# [What you have to do]
Could you rewrite everything from the line containing "At what coordinates should I click to accomplish: Toggle" down to the line containing "(x=578, y=807)" as a numbered list, skipping blank lines and leaving the pictures out?

# [Data supplied]
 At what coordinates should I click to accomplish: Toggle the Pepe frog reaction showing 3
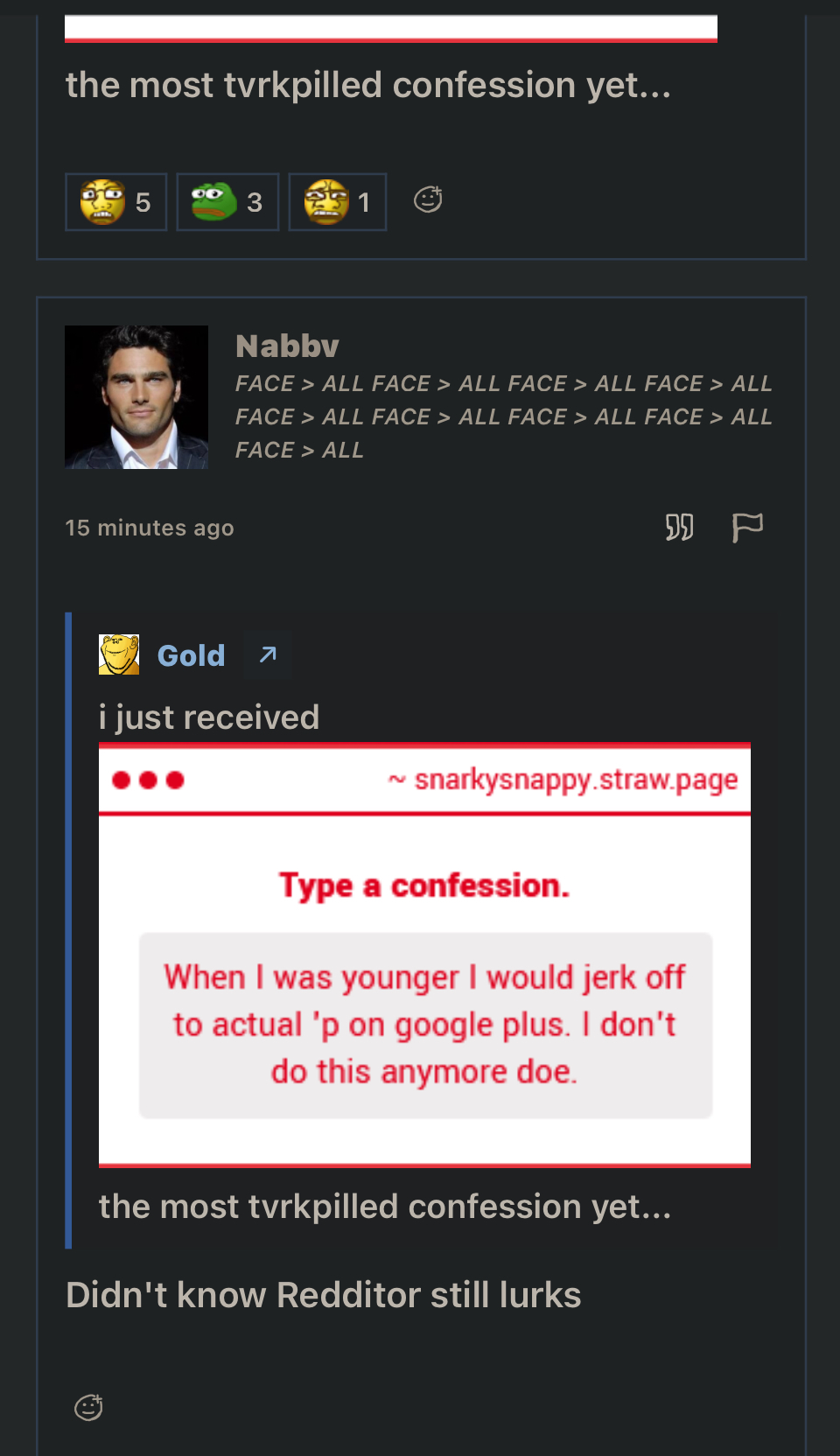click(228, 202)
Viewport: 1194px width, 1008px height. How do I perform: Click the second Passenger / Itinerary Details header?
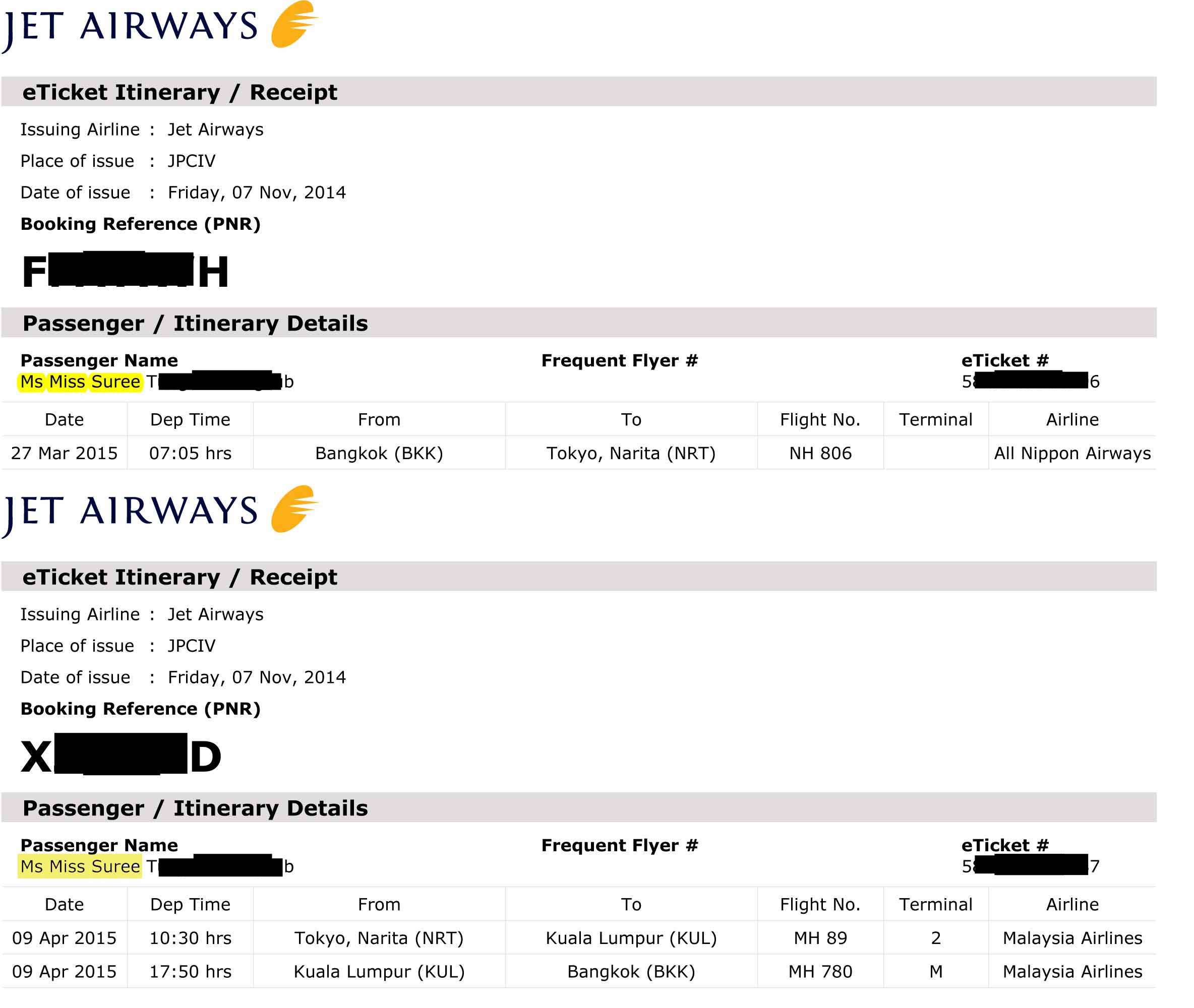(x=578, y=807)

--

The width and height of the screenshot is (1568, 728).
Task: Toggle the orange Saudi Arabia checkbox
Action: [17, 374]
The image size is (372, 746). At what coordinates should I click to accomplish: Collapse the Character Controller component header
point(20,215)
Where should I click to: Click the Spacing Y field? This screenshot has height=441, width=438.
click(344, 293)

# [Result below]
1.  At what coordinates should I click to accomplish: Toggle the Pepe frog reaction showing 3
2. click(228, 202)
3. Viewport: 1194px width, 1008px height. How do I perform: Click the second Passenger / Itinerary Details header?
4. (x=578, y=807)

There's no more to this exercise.